景点详细信息和美食数据的爬取以及存储
从马蜂窝网站上获取景点详细信息(包括景点的名称、所在城市、图片、简介、评分、排名等),从携程的美食网站上爬取美食数据,以上两种数据都以json的方式存储。
之前已在马蜂窝上爬取了图片,以同样的方式爬取景点其他信息即可,使用代码:
filename = 'allScenic.json'
with open(filename,'w') as file:
json.dump(self.list,file)
就可以把数据存储起来,另外再设置一个外部可以调用的函数,实现景点信息检索的模糊查询:
def getInfo(request):
'''
获取某个景点的详细信息
:param city: 景点所在城市
:param name: 景点名称
:return:
'''
city = request.POST.get('city')
name = request.POST.get('name')
list = {}
try:
filename = 'allScenic.json'
with open(filename, 'r') as file:
list = json.load(file)
result = process.extractBests(city, list.keys(), score_cutoff=80, limit=1)

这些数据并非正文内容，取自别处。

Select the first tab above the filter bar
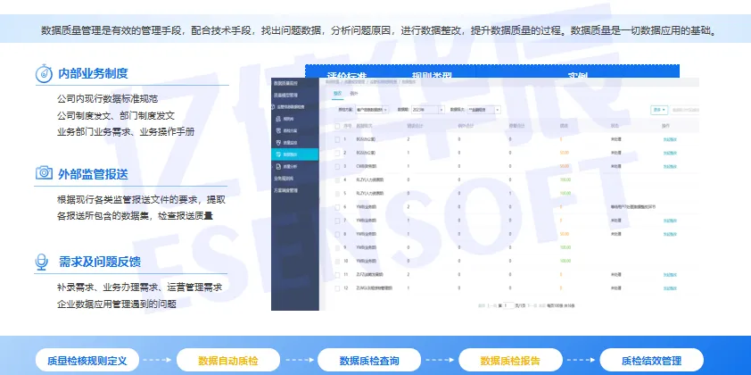751x375 pixels. [337, 92]
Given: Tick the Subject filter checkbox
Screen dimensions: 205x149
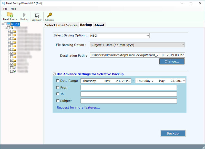Looking at the screenshot, I should pos(58,101).
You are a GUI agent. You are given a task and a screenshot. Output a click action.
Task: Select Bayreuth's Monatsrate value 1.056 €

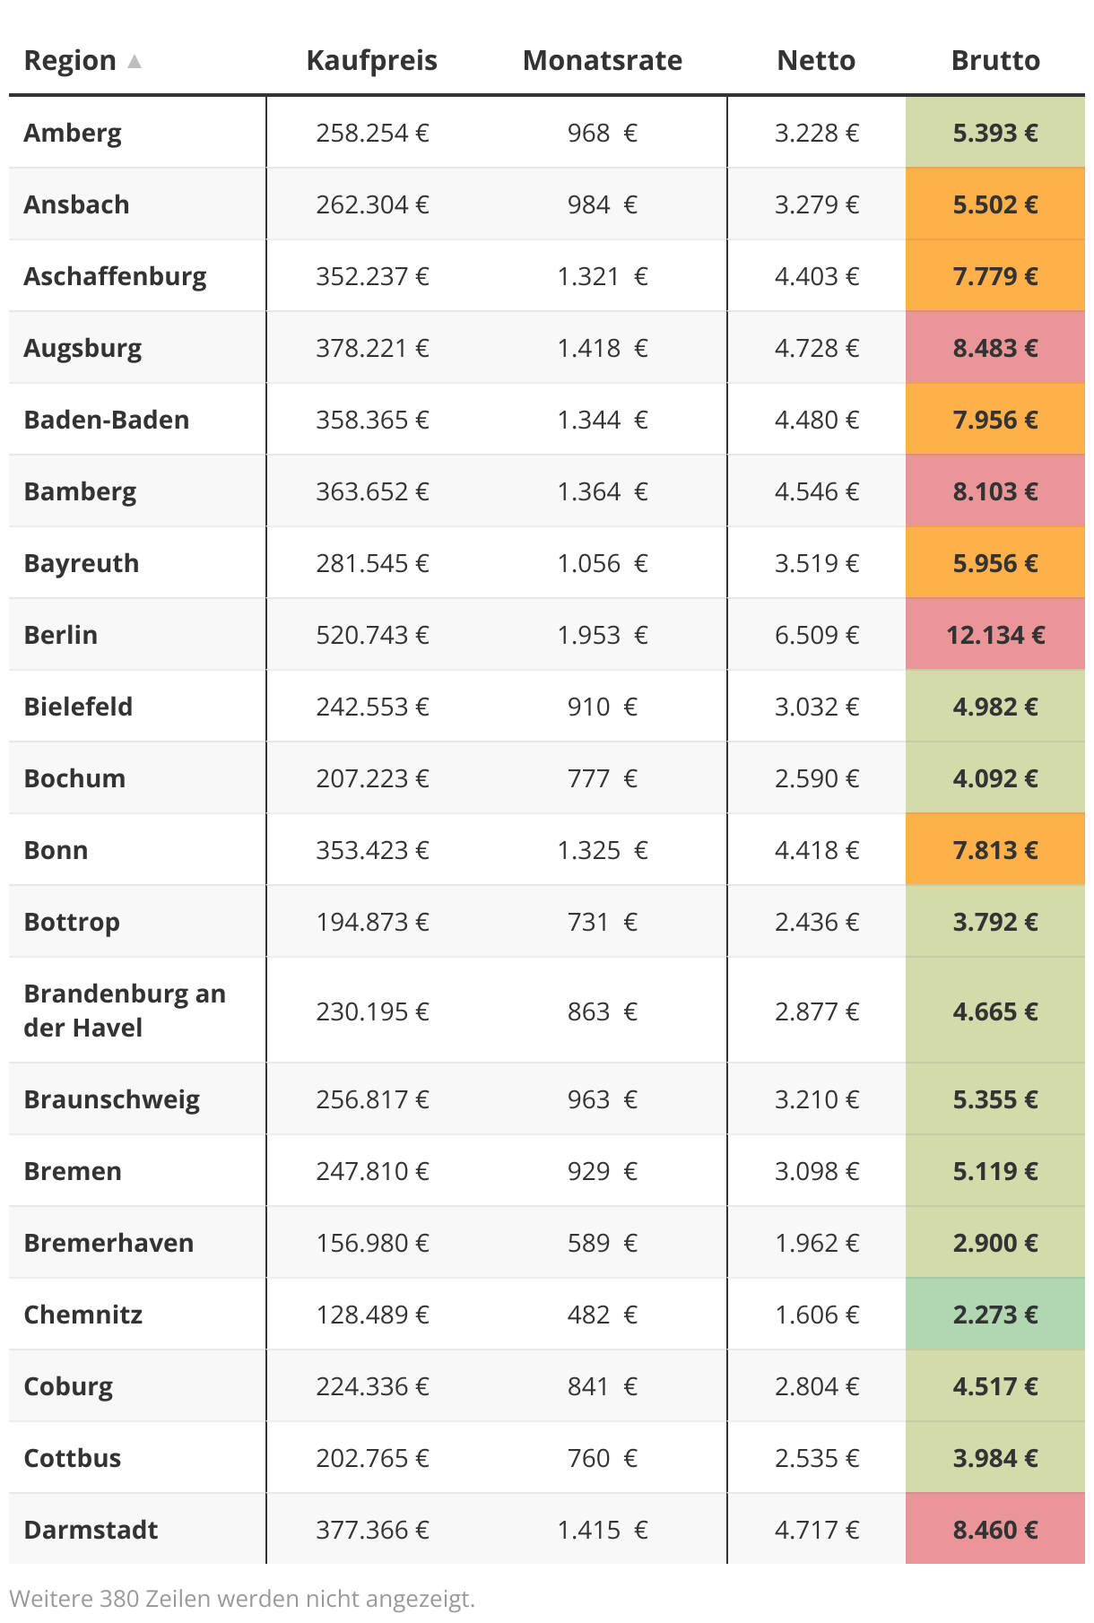click(x=602, y=563)
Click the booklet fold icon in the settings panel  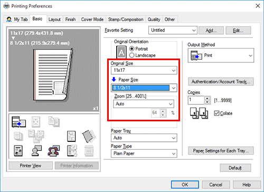click(x=89, y=136)
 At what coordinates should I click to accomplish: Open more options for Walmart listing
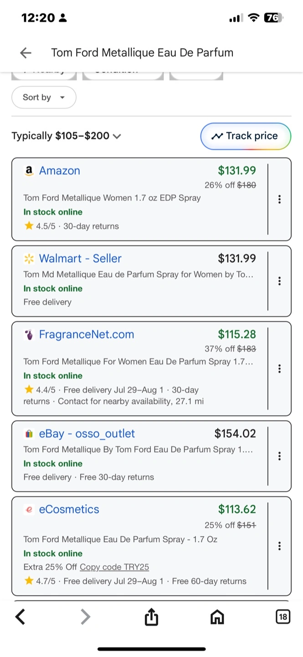coord(279,281)
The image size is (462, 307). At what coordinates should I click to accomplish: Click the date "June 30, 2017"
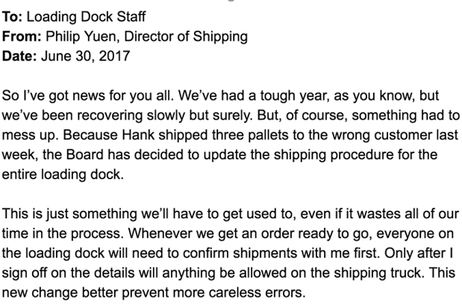tap(85, 56)
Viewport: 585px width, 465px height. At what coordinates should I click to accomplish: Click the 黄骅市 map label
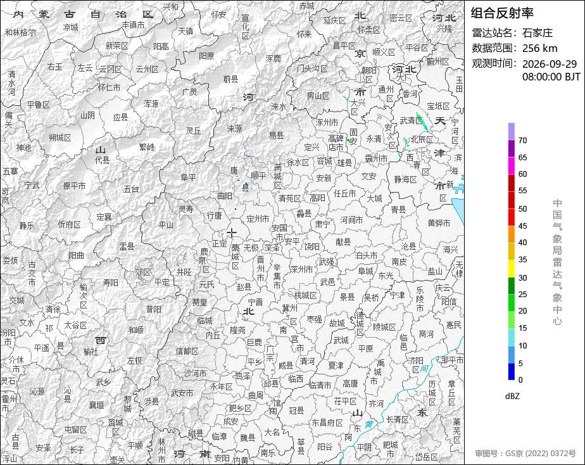(x=439, y=223)
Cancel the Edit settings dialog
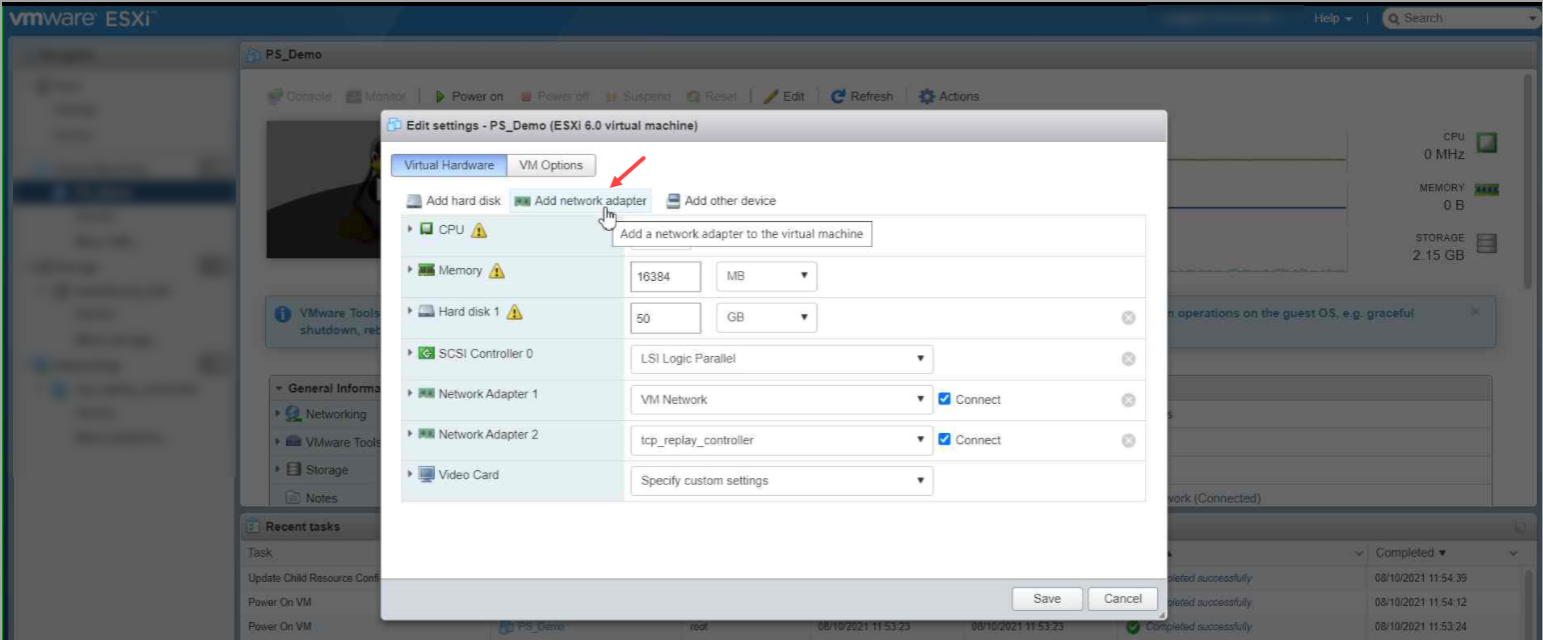Screen dimensions: 1543x640 point(1122,598)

info = list[result[0][0]][name]
response = {'data': info}
return JsonResponse(response)
except:
response = {'data': {}}
return JsonResponse(response)
这样就可以返回相对应的景点的全部信息了。
美食主要从携程上爬取,按照城市进行分类,主要实现的是前端返回城市就可以返回该城市所有的特色美食信息:
def getXC(self, city):
'''
主方法
:param city:
:return:
'''
url = self.base + self.getCityUrl(city) + ".html"
p = 1
l = []
count = 1
while p != 3:
tmp = self.base + self.getCityUrl(city) + "/s0-p" + str(p) + ".html"
html = self.getHtml(tmp)
soup = BS(html, 'html.parser')
vs = soup.find_all(name="div", attrs={"class": "rdetailbox"})
print("len(vs)", len(vs))
for j in range(len(vs)):
try:
# 获取子网页链接地址
href = vs[j].find(name="a", attrs={"target": "_blank"}).attrs["href"]
# print("href",href)
# 再次请求子网页,获取景点详细信息
res = self.getHtml(self.base2 + href)
soupi = BS(res, "html.parser") # 该网页的html代码
vis = soupi.find_all(name="li", attrs={"class": "infotext"}) # 获取此时的dom文件位置所在
introduce = []
for i in range(len(vis)):
introduce.append(vis[i].get_text())
imgs = [];
imglinks = soupi.find_all(name="a", attrs={"href": "javascript:void(0)"})
# print(imte)
# print(imglinks)
# print(type(imglinks))
# for img in imte:
# imgs.append(img.attrs["src"])
srcs = []
for src in imglinks:
srcs.append(src.find('img')['src'])
tmp = {};
tmp["id"] = count;
tmp["name"] = vs[j].find(name="a", attrs={"target": "_blank"}).string;
tmp["name"] = tmp["name"].replace(" ", "").replace("\n", "");
tmp["introduce"] = introduce
tmp["img"] = srcs
tmp["city"] = city
count = count + 1;
l.append(tmp);
#time.sleep(1);
except Exception as e:
print(e)
pass
'''with io.open("D:\\py\\aaaaaaaaa\cxsx\zwfpachong\\" + tmp["name"] + ".txt", 'w',
encoding="utf-8") as f:
f.write(str(tmp))'''
p = p+1
return l
# for i in l:
# print((i))
这是负责爬取所有城市的特色美食并存储的代码,另外再设置一个外部可调用的函数:
def getInfo(request):
'''
:param city: 城市名称
:return: 该城市所有美食
'''
city = request.POST.get('city')
list = {}
try:
filename = 'allFood.json'
with open(filename, 'r') as file:
list = json.load(file)
result = process.extractBests(city, list.keys(), score_cutoff=80, limit=1)
info = list[result[0][0]]
response = {'data':info}
return JsonResponse(response)
except:
response = {'data': {}}
return JsonResponse(response)
这样就基本实现了该部分的功能。